Drive a mile and a half down the road from any vineyard, and the complexity of the grapes changes.
Winemakers are just beginning to develop and explore the possibilities of mixing grapes from different parts of the mountain, said Dick Boushey, a Grandview grower who manages some Red Mountain vineyards.
It’s a unique little microclimate, and one of the hottest growing areas in the state.
The wind helps dry the vines and makes them struggle a bit more, said Tim Hightower of Hightower Cellars. It moderates the canopy and grape size, ultimately resulting in a higher skin-to-juice ratio, which is where the flavor and color comes from.
Cold air tends to run off the slopes, protecting vines there from freezing in most cases.
In some places, there are six inches of soil on basalt, others have six feet of soil or pure rock, said Heather Unwin, Red Mountain American Viticultural Area Alliance executive director. Vines of course won’t grow in solid stone, so those areas are not plantable.

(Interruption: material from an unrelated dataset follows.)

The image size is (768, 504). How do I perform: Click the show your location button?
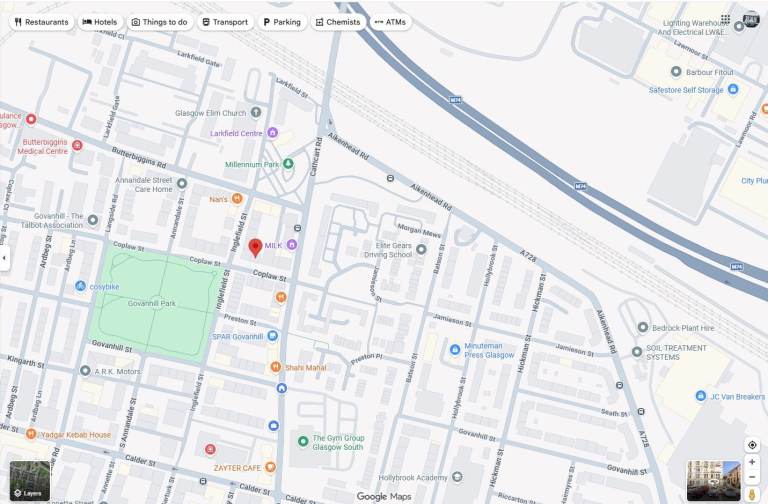pos(752,445)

Red Mountain grapes work well for a certain style, allowing winemakers to create wine that will age with more structure, Boushey said. It has a big mouth feel because the heat results in thicker grape skins. Those who want more fruity grapes with lower tannins might go somewhere else.
“The tannin structure has this intensity, it's got a lot of richness, and it has good balance as far as the acidity and tannins,” said Darel Allwine, Col Solare winemaker. Tannins give red wine a dry feeling and bitter taste.
As the grapes develop, Allwine is continually in Col Solare’s vineyards. To determine when to harvest, he will pick fruit from different sides of the canopy and cluster and pop it in his mouth and chew to check the taste. He also wants to make sure the seeds are brown, because that means they are ripe, he said. The seeds are where the tannins come from.
Allwine made five different blend styles as part of the 2013 process, he said. The final blend is decided on by himself and representatives from Ste. Michelle Wine Estates and Tuscany’s Antinori family, who have partnered for Col Solare.
Collaboration is something Hightower Cellars has in common with Col Solare, even though Col Solare produces about 7,000 cases each year while the Hightowers will make 2,500 to 2,700 cases this year.
Tim and Kelly Hightower plan to continue to sell some of their own grapes and buy grapes from other Red Mountain vineyards to create their wines.
They will make nine to 15 different combinations before they find the right blend for their Red Mountain Reserve, which is normally based on Cabernet Sauvignon, Tim Hightower said. They’ll rank the combinations and eventually settle on a winner.
“I think we make a better wine because we make it together,” Kelly Hightower said.